The selection of Perdue, announced a day before Trump’s inauguration on January 19, rounds out the new president’s cabinet.
“From growing up on a farm to being governor of a big agriculture state, (Perdue) has spent his whole life understanding and solving the challenges our farmers face,” Trump said in a statement announcing Perdue’s selection. “He is going to deliver big results for all Americans who earn their living off the land.”
In the same statement, Perdue said “making sure Americans who make their livelihood in the agriculture industry are thriving is near and dear to my heart.”
“I’m going to champion the concerns of American agriculture and work tirelessly to solve the issues facing our farm families in this new role,” he said.
If confirmed by the Senate, Purdue will oversee the sprawling U.S. Department of Agriculture, with more than 100,000 employees and a $140 billion budget. In addition to farm programs, the department also oversees food safety, national forests and the food stamp program that provides nutritional assistance to more than 40 million low-income Americans.

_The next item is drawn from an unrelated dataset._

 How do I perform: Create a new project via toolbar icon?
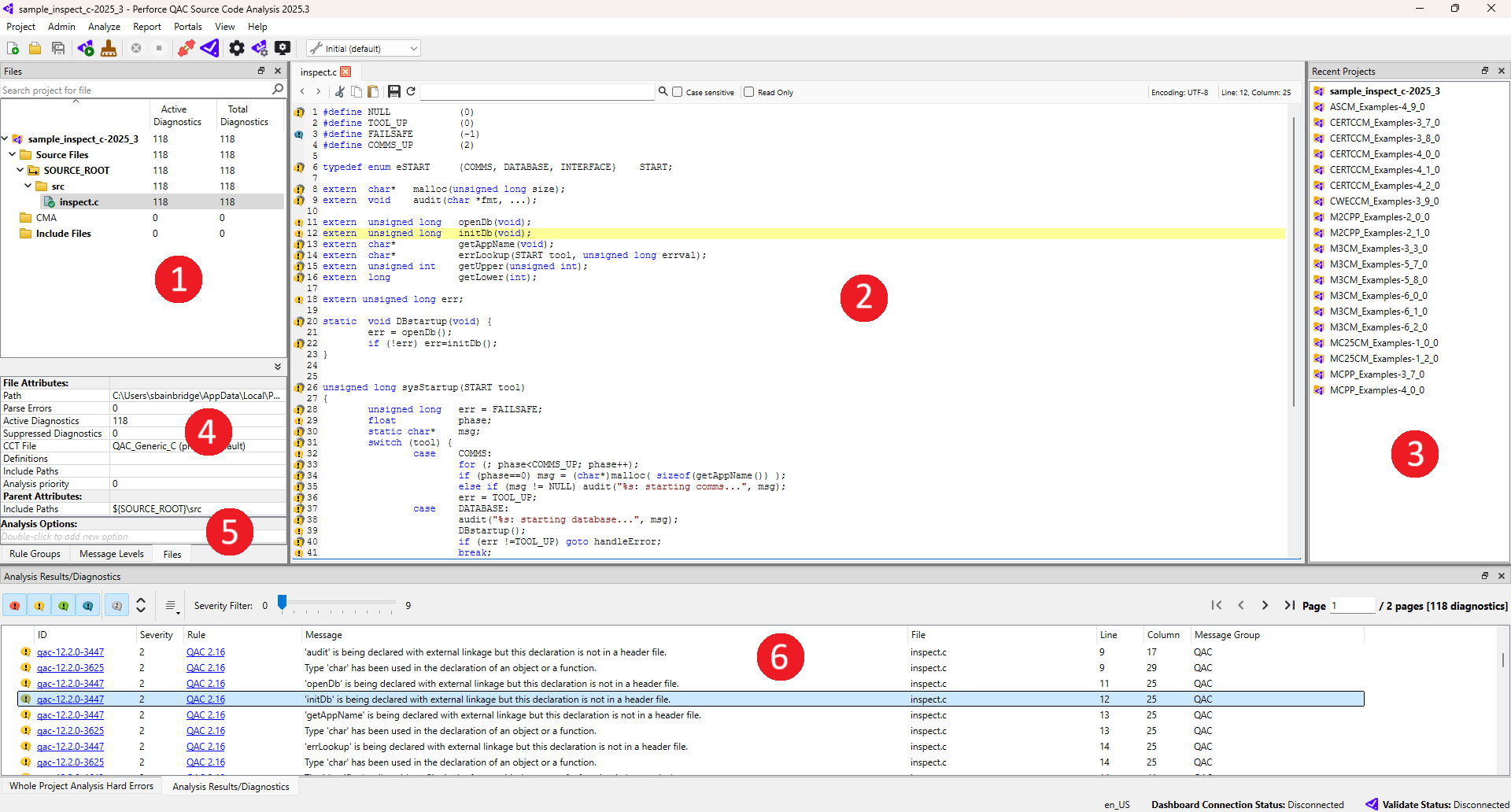(13, 47)
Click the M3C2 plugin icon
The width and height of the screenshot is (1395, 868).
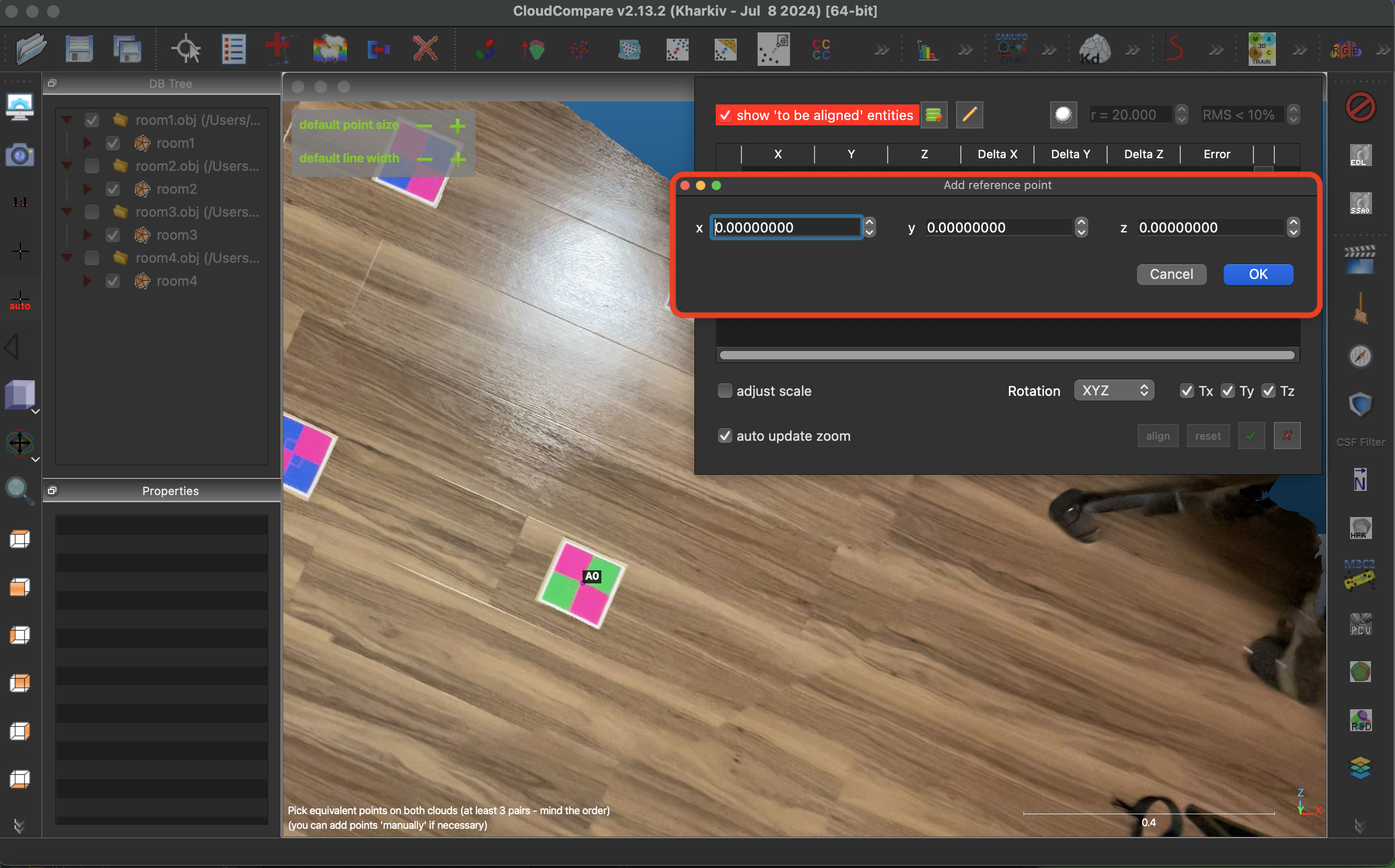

Perdue’s selection will present an unusual wrinkle in the Senate confirmation process, as one of the senators who will consider his nomination, U.S. Senator David Perdue, is Sonny Perdue’s first cousin.
Perdue, 70, served two terms as Georgia governor. His election in 2002 marked the first time a Republican had won the state’s chief executive post since Reconstruction, ending 130 years of Democratic dominance.
Perdue grew up on a farm in Houston County in central Georgia. During the presidential campaign, he had been a member of Trump’s agricultural advisory council.